Johney Green is an American scientist who is the Laboratory Director of the Savannah River National Laboratory. His research considers additive manufacturing and renewable energy systems. He is Chairman of the National GEM Consortium.

== Early life and education ==
Green grew up in Memphis, Tennessee. Johney Green Sr, his father, attended Southern University on a scholarship. Green Sr joined the Memphis Police Department, where he was the only African American person in his class. At the time, a Black officer was not able to arrest a white criminal. Green's mother was a primary school teacher. He has said that he became interested in engineering as a child, fixing and assembling objects for his mother. He was an undergraduate at the University of Memphis, where he studied mechanical engineering. He was invited to a Georgia Tech event called "FOCUS" which looked to identify the "nation's brightest underrepresented minority students". Describing the significance of this program in shaping his career, Green said, "I was able to see other minority graduate students and professors. I was able to visualize what the future might look like; to basically have a dream I didn't even know that I had before I arrived there,". He eventually moved to Georgia Tech for doctoral research, where he used deterministic theory to understand the cyclic variability in spark ignition engines. He worked with Ford Motor Company and Oak Ridge National Laboratory on diesel engines, with a focus on strategies to extend the recirculation of exhaust gas that can simultaneously reduce nitrogen oxide emissions.

== Research and career ==
Green worked as a Visiting Scientist at the Ford Scientific Research Laboratory, where he modelled diesel engines in light-duty vehicles. He completed an assignment with the United States Department of Energy Vehicle Technologies Office.
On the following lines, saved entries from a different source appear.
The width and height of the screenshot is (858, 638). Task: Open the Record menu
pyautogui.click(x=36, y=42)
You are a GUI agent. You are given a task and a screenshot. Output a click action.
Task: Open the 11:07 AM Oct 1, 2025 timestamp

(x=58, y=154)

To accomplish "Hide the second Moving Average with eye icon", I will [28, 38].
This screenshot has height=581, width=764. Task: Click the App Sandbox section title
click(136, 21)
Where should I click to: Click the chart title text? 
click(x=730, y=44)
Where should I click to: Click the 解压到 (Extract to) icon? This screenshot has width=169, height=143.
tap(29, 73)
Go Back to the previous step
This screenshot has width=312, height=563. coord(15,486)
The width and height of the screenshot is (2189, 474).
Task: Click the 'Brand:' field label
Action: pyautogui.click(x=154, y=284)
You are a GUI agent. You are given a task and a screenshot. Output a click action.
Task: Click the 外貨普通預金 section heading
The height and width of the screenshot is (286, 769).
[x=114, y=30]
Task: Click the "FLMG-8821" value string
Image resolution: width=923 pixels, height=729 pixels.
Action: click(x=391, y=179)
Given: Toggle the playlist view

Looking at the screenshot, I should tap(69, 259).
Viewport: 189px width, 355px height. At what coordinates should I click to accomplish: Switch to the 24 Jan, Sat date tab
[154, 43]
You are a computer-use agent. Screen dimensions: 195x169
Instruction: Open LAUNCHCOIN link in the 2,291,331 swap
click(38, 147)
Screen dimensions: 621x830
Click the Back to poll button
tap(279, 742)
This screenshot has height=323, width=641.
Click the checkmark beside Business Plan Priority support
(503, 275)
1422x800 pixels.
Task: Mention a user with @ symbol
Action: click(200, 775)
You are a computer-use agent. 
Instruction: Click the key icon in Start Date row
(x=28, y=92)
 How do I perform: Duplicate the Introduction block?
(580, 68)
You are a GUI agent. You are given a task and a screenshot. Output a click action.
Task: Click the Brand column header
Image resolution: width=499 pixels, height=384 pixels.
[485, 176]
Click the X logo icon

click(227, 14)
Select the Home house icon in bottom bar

Green moved to the Oak Ridge National Laboratory in 2003 where he directed the Energy and Transportation Science Division. He was responsible for fuel, engines, emissions and transportation analysis. He developed the Additive Manufacturing Integrated Energy (AMIE) project, a proof-of-concept additive solution to the housing and energy crisis. AMIE combined a 3D-printed solar house with a 3D-printed electric vehicle to provide a solution to the energy crisis. He was involved with various National Academy of Engineering programs focusing on safe infrastructure.

In 2016, Green joined the National Renewable Energy Laboratory to oversee buildings, wind and solar power. He is the first African American director of a research division at NREL. He oversaw the development of the Flatiron Campus, an NREL wind farm near Boulder, Colorado. The Flatiron Campus is an experimental platform for the United States Department of Energy Advanced Research on Integrated Energy Systems initiative.

In 2022, Green was made Chairman of the National GEM Consortium, a nonprofit that looks to increase the representation of people from ethnic minorities in science and engineering. Green himself was a GEM participant.

In 2024, Green was designated as the director of Savannah River National Laboratory, a Department of Energy applied research and development laboratory located in Jackson, South Carolina.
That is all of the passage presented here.